See here some examples where the algorithms can be used for:


1. Classification and class probability estimation attempt to predict, for each individual in a population, which of a (small) set of classes this individual belongs to. Usually the classes are mutually exclusive.

An example classification question would be: “Among all the customers of Company X, which are likely to respond to a given offer?” In this example the two classes could be called will respond and will not respond.

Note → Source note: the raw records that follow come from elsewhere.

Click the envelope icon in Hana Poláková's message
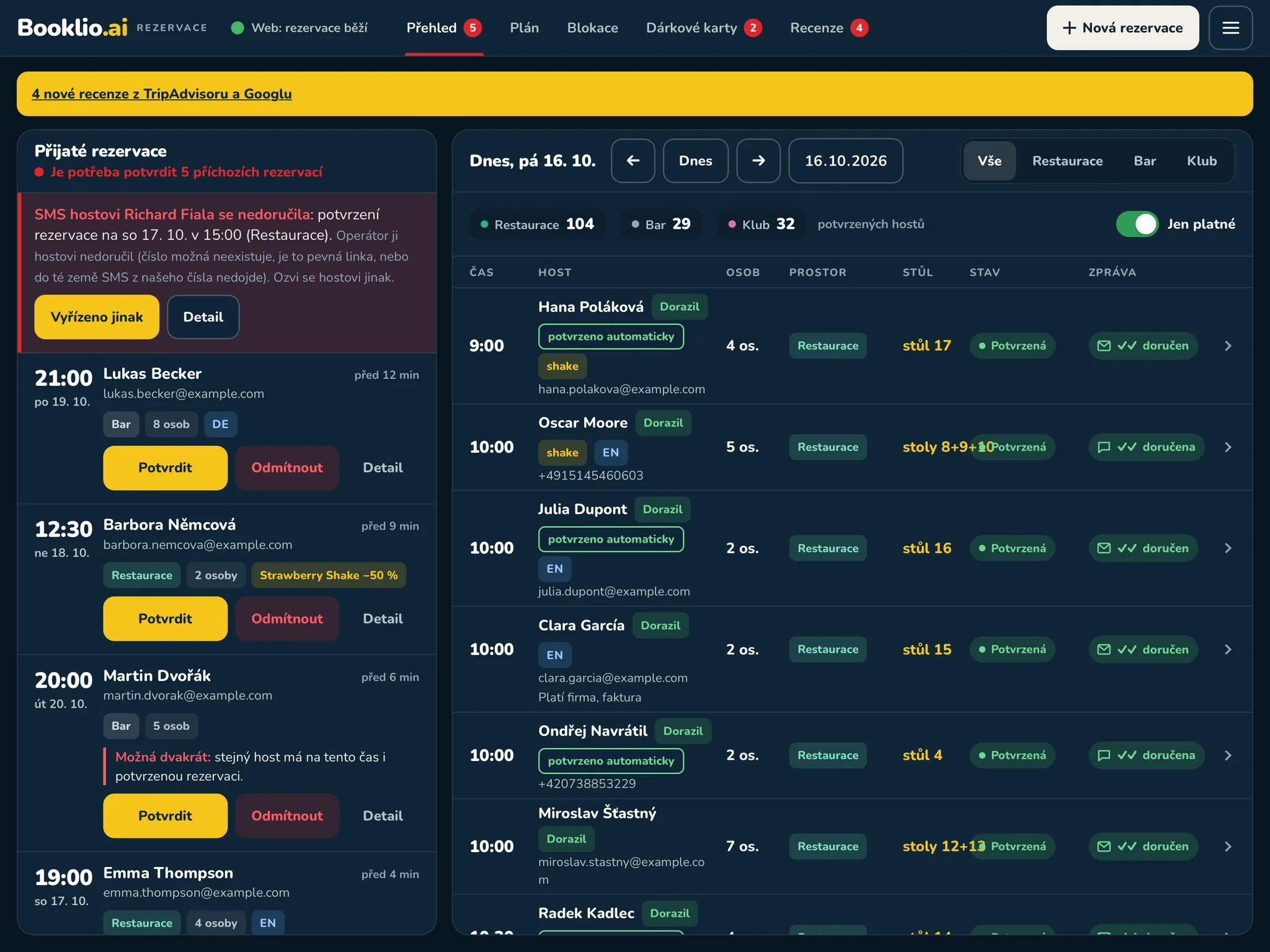This screenshot has height=952, width=1270. click(1104, 346)
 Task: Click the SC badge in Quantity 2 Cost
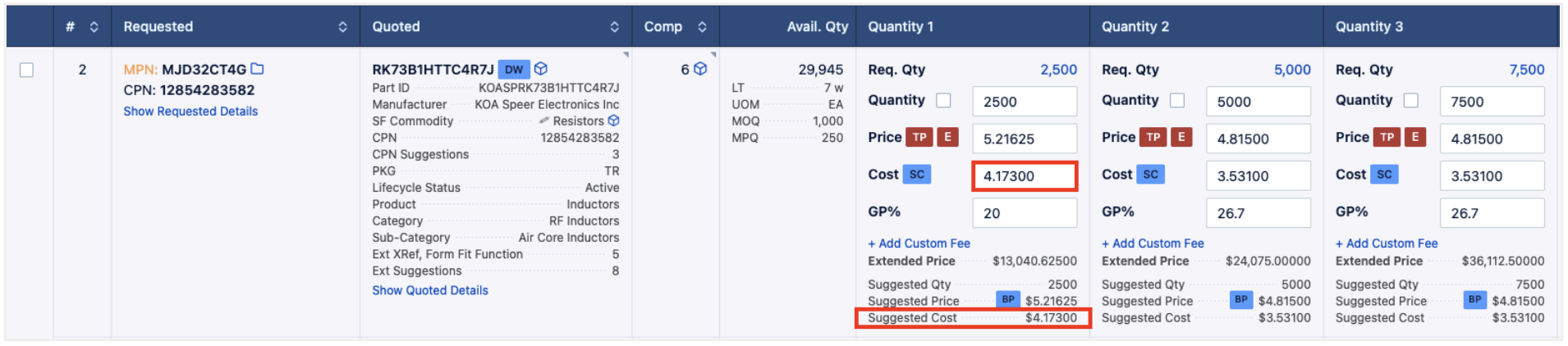click(1151, 174)
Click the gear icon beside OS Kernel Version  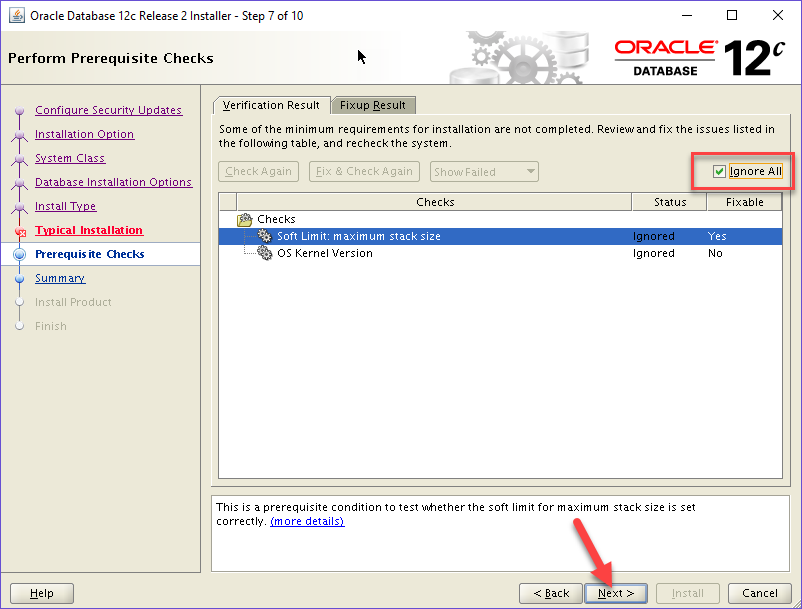[x=264, y=253]
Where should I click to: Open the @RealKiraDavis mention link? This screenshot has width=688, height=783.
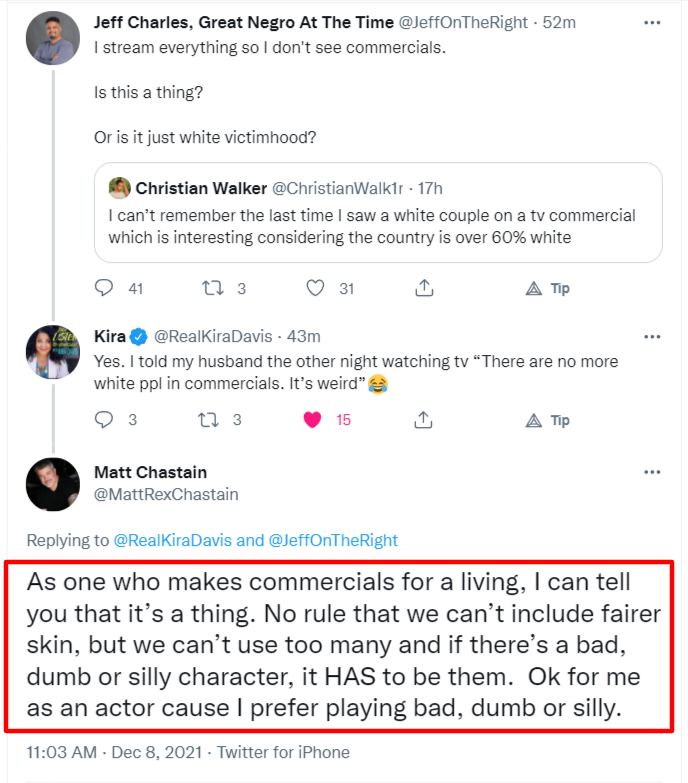173,540
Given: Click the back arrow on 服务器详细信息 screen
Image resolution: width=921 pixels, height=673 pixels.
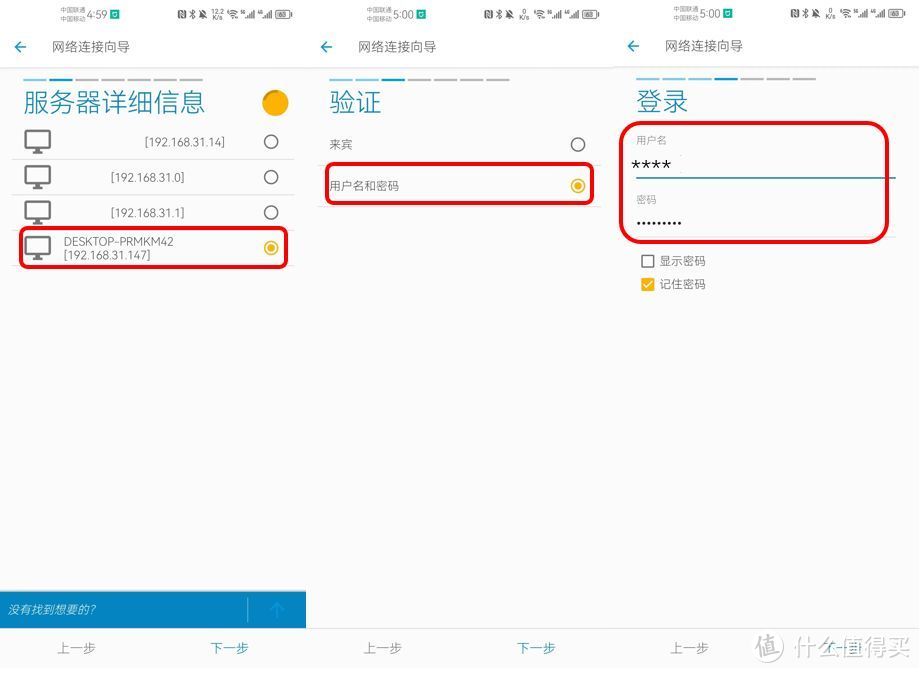Looking at the screenshot, I should 20,46.
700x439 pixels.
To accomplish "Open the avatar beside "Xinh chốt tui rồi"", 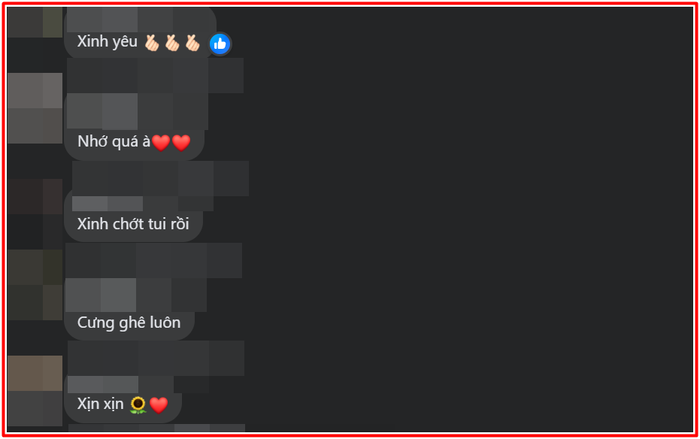I will (x=35, y=214).
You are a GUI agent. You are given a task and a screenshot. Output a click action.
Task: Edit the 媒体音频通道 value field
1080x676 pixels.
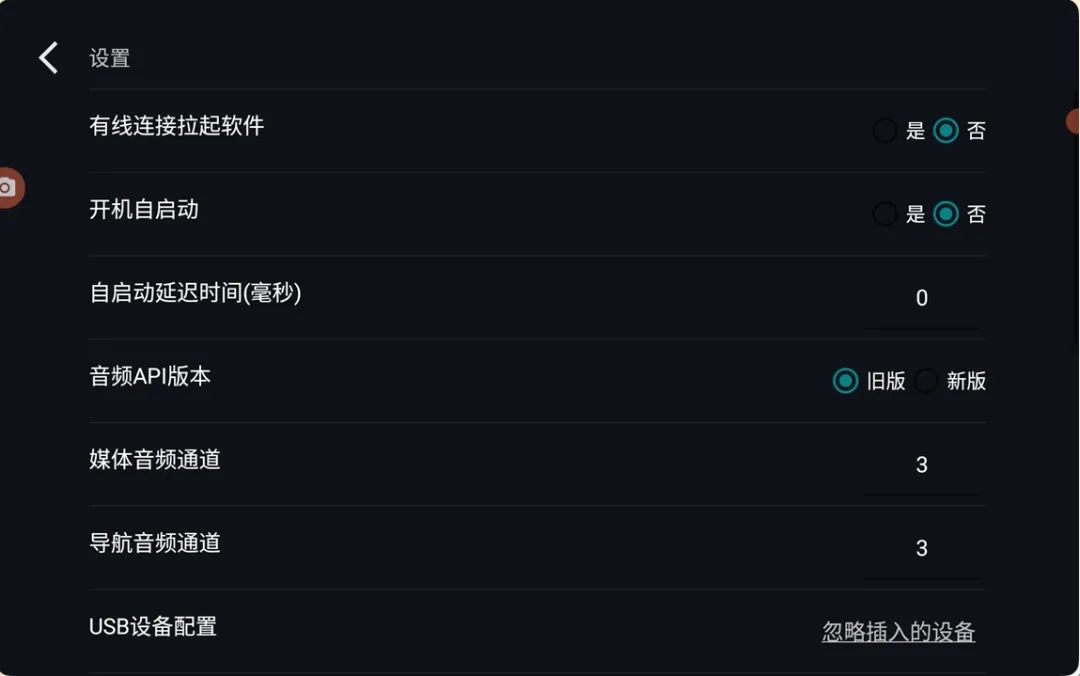922,466
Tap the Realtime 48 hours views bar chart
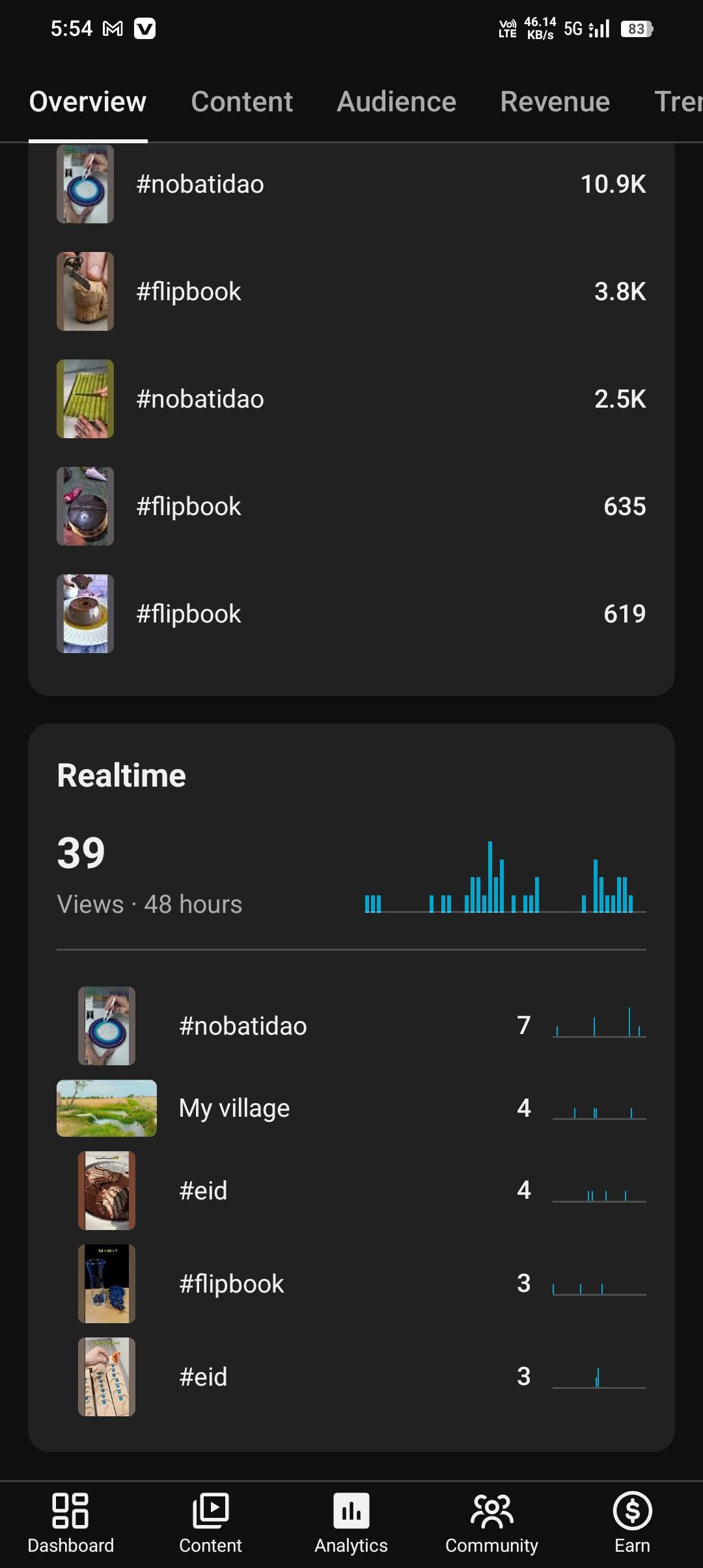Screen dimensions: 703x1568 505,879
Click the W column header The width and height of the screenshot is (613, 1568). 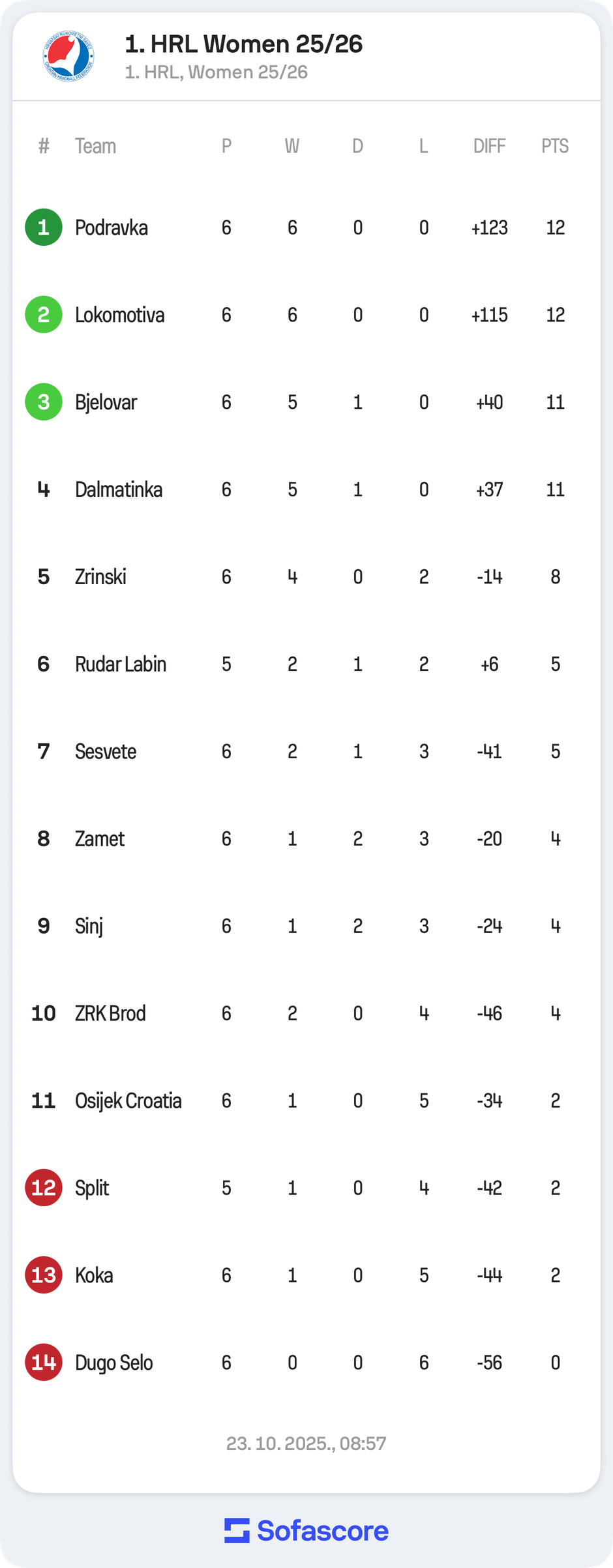click(292, 146)
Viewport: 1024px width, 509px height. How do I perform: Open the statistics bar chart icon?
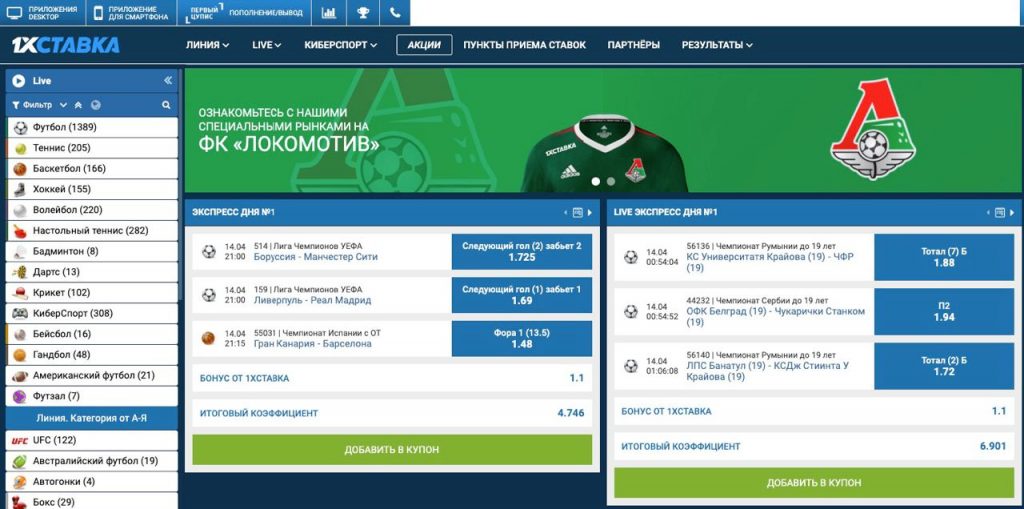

For a classification task, a data mining procedure produces a model that, given a new individual, determines which class that individual belongs to. A closely related task is scoring or class probability estimation. A scoring model applied to an individual produces, instead of a class prediction, a score representing the probability (or some other quantification of likelihood) that that individual belongs to each class. In our customer response scenario, a scoring model would be able to evaluate each individual customer and produce a score of how likely each is to respond to the offer. Classification and scoring are very closely related; as we shall see, a model that can do one can usually be modified to do the other.

2. Regression (“value estimation”) attempts to estimate or predict, for each individual, the numerical value of some variable for that individual.

An example regression question would be: “How much will a given customer use the service?” The property (variable) to be predicted here is service usage, and a model could be generated by looking at other, similar individuals in the population and their historical usage. A regression procedure produces a model that, given an individual, estimates the value of the particular variable specific to that individual. Regression is related to classification, but the two are different. Informally, classification predicts whether something will happen, whereas regression predicts how much something will happen. 

3. Similarity matching attempts to identify similar individuals based on data known about them. Similarity matching can be used directly to find similar entities.

For example, IBM is interested in finding companies similar to their best business customers, in order to focus their sales force on the best opportunities. They use similarity matching based on “firmographic” data describing characteristics of the companies. Similarity matching is the basis for one of the most popular methods for making product recommendations (finding people who are similar to you in terms of the products they have liked or have purchased). Similarity measures underlie certain solutions to other data mining tasks, such as classification, regression, and clustering. 

4. Clustering attempts to group individuals in a population together by their similarity, but not driven by any specific purpose.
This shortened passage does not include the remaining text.